The design of the air control and blower to be modular permits the entire air control assembly to be readily broken down into five assemblies including, the blower, the first and second portions of the air control housing, the damper plate, the sealing member, and the linkage operating the sealing member. If any cleaning is required beyond the rubber seal, this can easily be done when the removable side wall of the air control housing as all surfaces that may require cleaning are readily accessible. The only component that requires regular maintenance is the high temperature sealing member as this is the only component in contact with the harsh environment in the combustion chambers when closed.
A single mounting brace can be added to stabilise the air control assembly for attachment between the control housing and the main housing of the boiler assembly at any point on the first and second portions of the control housing. Quick connection between the tubular outlet of the control housing and the respective air passage to which it is connected is accomplished by providing a high temperature silicone rubber hose or tubing at the outlet for securement by a circular clamp which holds the silicone rubber hose onto the exit tubing of the air supply assembly. A second circular clamp attaches the silicone hose to the tubular member which in turn delivers the combustion air to the respective combustion chambers. This allows the removal of the entire assembly for maintenance and repairs.

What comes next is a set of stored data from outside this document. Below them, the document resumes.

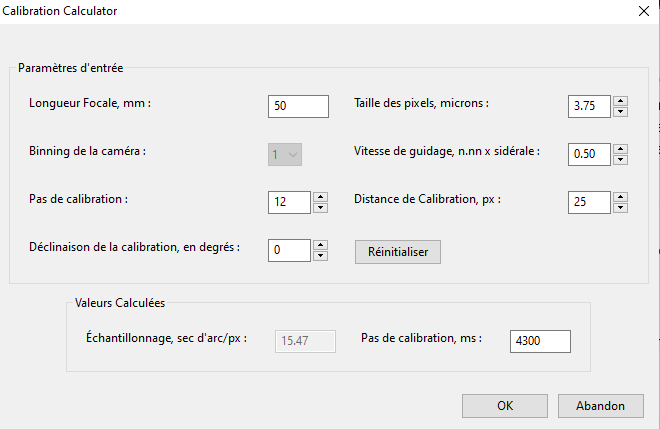Screen dimensions: 660x429
Task: Confirm with the OK button
Action: (505, 405)
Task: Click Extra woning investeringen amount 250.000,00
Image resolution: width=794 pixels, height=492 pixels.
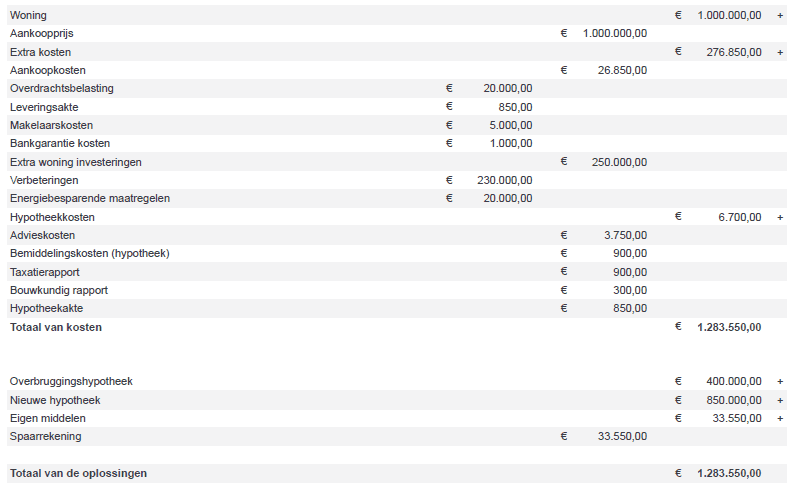Action: pyautogui.click(x=619, y=162)
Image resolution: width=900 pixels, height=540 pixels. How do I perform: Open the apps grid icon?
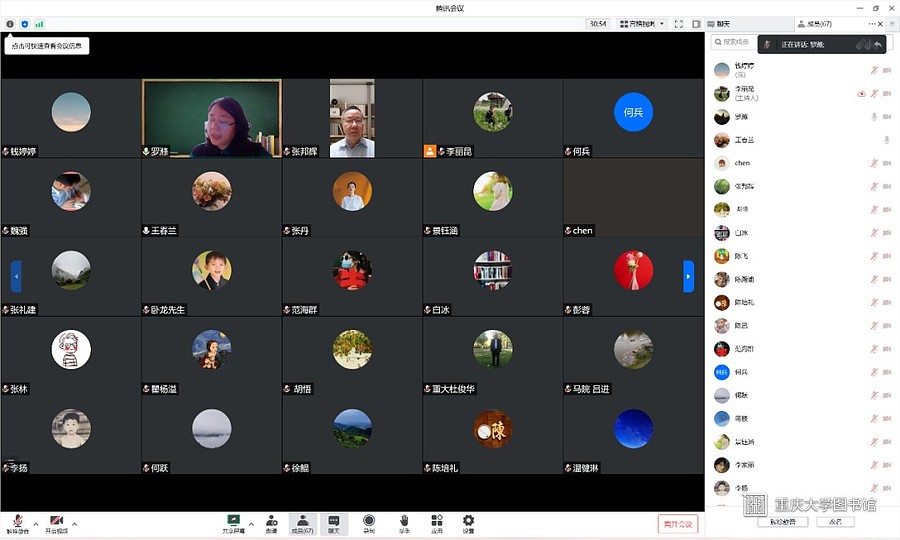[437, 523]
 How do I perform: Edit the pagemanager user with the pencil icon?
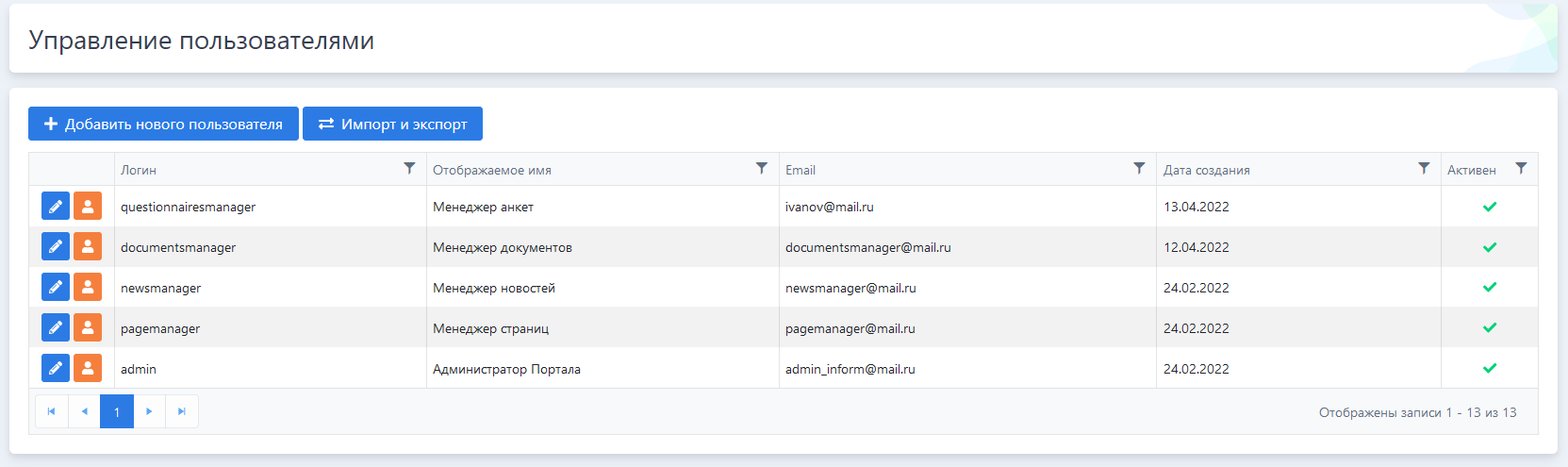tap(56, 327)

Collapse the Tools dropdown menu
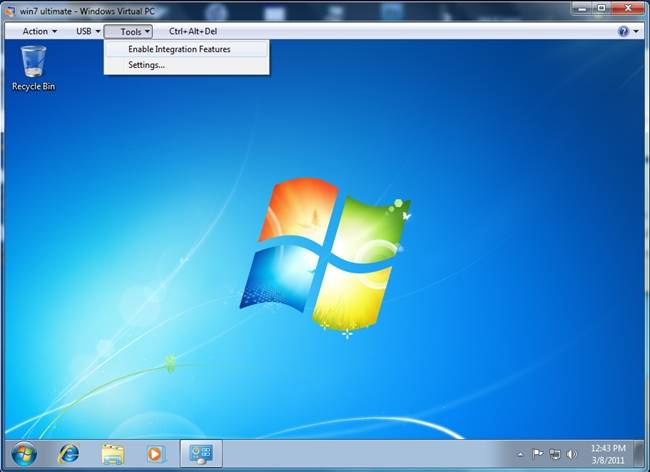130,31

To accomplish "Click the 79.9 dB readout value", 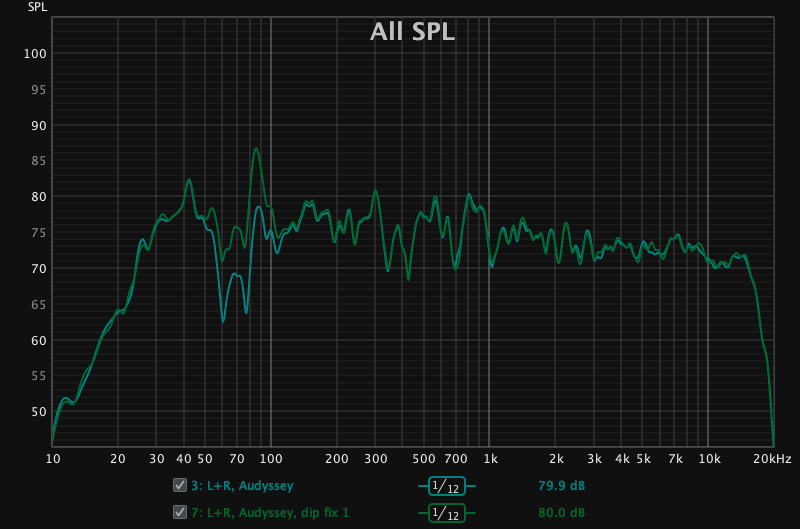I will [x=561, y=486].
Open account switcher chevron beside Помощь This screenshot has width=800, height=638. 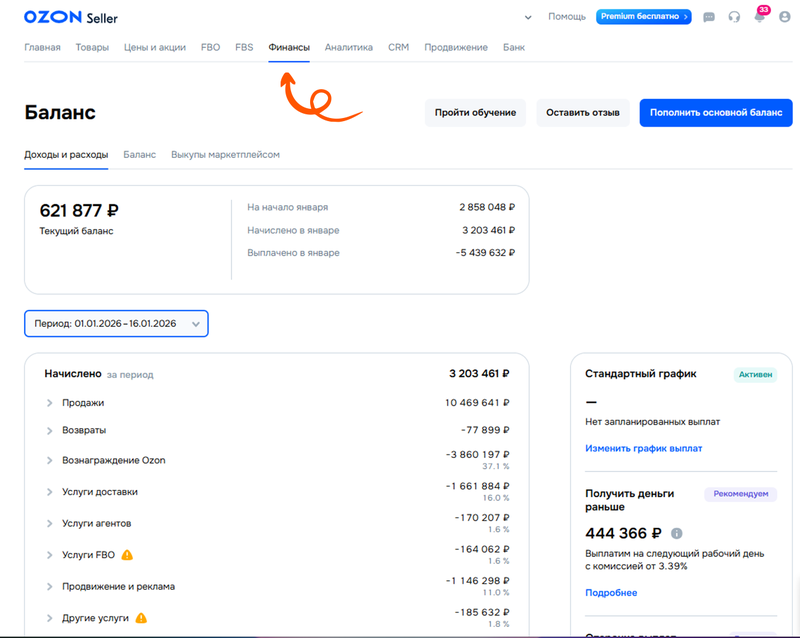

Use of a high temperature resistant silicone or rubber tubular member 110 for connecting each air control to the respective combustion air passage through the main housing permits better sealing due to the resilient nature of the tubular member, while still permitting the tubular member to be readily releasable. Use of rubber or silicone hose instead of a flanged bolt on method or steel sleeve type connector has the advantage in that the method of the present invention is inherently air tight while the other methods allow some leakage. The resilient material prevents any air leaks to ensure a faster and complete interruption of combustion air when the gate members of the air controls are closed.
Since various modifications can be made in my invention as herein above described, and many apparently widely different embodiments of same made within the spirit and scope of the claims without department from such spirit and scope, it is intended that all matter contained in the accompanying specification shall be interpreted as illustrative only and not in a limiting sense.